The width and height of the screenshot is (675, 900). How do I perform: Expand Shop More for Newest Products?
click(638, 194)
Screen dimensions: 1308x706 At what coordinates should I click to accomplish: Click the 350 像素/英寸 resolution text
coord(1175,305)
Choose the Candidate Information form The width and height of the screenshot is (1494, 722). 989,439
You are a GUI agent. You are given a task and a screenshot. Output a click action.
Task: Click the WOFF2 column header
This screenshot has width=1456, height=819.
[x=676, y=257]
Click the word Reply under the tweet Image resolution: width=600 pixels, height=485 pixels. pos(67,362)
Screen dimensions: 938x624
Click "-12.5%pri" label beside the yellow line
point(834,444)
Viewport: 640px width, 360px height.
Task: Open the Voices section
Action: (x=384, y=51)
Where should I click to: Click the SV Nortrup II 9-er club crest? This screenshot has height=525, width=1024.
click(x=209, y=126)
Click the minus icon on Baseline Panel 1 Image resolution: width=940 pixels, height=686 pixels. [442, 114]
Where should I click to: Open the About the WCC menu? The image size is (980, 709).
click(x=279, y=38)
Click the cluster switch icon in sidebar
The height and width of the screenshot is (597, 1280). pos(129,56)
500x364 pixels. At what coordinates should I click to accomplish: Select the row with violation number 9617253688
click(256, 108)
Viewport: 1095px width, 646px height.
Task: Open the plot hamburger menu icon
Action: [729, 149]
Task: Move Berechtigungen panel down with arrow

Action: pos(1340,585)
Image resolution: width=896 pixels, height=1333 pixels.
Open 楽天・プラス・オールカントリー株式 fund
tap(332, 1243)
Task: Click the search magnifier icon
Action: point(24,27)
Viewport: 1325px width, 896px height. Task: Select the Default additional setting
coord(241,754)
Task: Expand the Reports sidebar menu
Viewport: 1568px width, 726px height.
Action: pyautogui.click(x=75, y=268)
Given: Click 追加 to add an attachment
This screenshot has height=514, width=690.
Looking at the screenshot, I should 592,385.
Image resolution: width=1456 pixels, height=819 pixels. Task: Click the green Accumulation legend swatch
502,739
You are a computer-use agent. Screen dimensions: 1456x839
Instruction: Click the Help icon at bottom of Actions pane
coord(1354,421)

• Goal of the exercise: Give again, exactly as written, the lines running from the first line of the data above through the line that contains "Click the word".

• Answer to this task:
The width and height of the screenshot is (675, 900). How do I perform: Expand Shop More for Newest Products?
click(638, 194)
Screen dimensions: 1308x706 At what coordinates should I click to accomplish: Click the 350 像素/英寸 resolution text
coord(1175,305)
Choose the Candidate Information form The width and height of the screenshot is (1494, 722). 989,439
You are a GUI agent. You are given a task and a screenshot. Output a click action.
Task: Click the WOFF2 column header
This screenshot has width=1456, height=819.
[x=676, y=257]
Click the word Reply under the tweet Image resolution: width=600 pixels, height=485 pixels. pos(67,362)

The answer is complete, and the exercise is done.